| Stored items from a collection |
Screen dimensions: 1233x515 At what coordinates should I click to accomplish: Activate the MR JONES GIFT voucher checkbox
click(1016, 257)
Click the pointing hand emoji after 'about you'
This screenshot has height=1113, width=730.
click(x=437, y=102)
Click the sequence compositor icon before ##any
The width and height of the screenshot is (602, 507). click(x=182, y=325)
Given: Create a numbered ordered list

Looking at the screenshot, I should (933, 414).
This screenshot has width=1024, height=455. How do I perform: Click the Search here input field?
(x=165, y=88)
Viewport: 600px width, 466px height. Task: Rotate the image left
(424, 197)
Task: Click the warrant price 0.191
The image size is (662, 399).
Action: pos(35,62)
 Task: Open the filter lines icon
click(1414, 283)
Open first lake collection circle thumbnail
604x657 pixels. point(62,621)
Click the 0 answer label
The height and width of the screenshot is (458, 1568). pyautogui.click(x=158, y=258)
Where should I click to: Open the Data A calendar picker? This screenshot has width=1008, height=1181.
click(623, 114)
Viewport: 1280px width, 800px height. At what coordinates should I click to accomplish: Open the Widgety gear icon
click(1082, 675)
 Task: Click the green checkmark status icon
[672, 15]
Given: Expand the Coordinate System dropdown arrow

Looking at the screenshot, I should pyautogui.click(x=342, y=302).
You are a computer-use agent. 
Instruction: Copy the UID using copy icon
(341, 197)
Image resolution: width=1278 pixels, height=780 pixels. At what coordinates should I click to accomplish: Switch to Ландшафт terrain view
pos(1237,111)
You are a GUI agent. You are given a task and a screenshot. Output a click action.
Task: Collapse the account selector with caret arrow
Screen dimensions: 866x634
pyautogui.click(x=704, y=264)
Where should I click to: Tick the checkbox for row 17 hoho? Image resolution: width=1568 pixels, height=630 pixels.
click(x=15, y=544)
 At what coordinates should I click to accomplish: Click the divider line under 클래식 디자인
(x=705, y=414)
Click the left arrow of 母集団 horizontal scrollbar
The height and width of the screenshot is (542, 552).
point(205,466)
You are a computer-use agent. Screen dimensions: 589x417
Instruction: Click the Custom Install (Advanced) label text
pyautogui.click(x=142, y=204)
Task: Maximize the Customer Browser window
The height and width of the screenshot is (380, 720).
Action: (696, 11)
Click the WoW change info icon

| DIRECTIONS |
Could you print all of the data above once more, unaltered?

| WRITTEN REPLY |
Screen dimensions: 1233x515 At what coordinates should I click to accomplish: Activate the MR JONES GIFT voucher checkbox
click(1016, 257)
Click the pointing hand emoji after 'about you'
This screenshot has height=1113, width=730.
click(x=437, y=102)
Click the sequence compositor icon before ##any
The width and height of the screenshot is (602, 507). click(x=182, y=325)
Given: Create a numbered ordered list

Looking at the screenshot, I should (933, 414).
This screenshot has width=1024, height=455. How do I perform: Click the Search here input field?
(x=165, y=88)
Viewport: 600px width, 466px height. Task: Rotate the image left
(424, 197)
Task: Click the warrant price 0.191
The image size is (662, 399).
Action: pos(35,62)
 Task: Open the filter lines icon
click(1414, 283)
Open first lake collection circle thumbnail
604x657 pixels. point(62,621)
Click the 0 answer label
The height and width of the screenshot is (458, 1568). pyautogui.click(x=158, y=258)
Where should I click to: Open the Data A calendar picker? This screenshot has width=1008, height=1181.
click(623, 114)
Viewport: 1280px width, 800px height. At what coordinates should I click to accomplish: Open the Widgety gear icon
click(1082, 675)
 Task: Click the green checkmark status icon
[672, 15]
Given: Expand the Coordinate System dropdown arrow

Looking at the screenshot, I should pyautogui.click(x=342, y=302).
You are a computer-use agent. 
Instruction: Copy the UID using copy icon
(341, 197)
Image resolution: width=1278 pixels, height=780 pixels. At what coordinates should I click to accomplish: Switch to Ландшафт terrain view
pos(1237,111)
You are a GUI agent. You are given a task and a screenshot. Output a click action.
Task: Collapse the account selector with caret arrow
Screen dimensions: 866x634
pyautogui.click(x=704, y=264)
Where should I click to: Tick the checkbox for row 17 hoho? Image resolution: width=1568 pixels, height=630 pixels.
click(x=15, y=544)
 At what coordinates should I click to accomplish: Click the divider line under 클래식 디자인
(x=705, y=414)
Click the left arrow of 母集団 horizontal scrollbar
The height and width of the screenshot is (542, 552).
point(205,466)
You are a computer-use agent. Screen dimensions: 589x417
Instruction: Click the Custom Install (Advanced) label text
pyautogui.click(x=142, y=204)
Task: Maximize the Customer Browser window
The height and width of the screenshot is (380, 720).
Action: (696, 11)
Click the WoW change info icon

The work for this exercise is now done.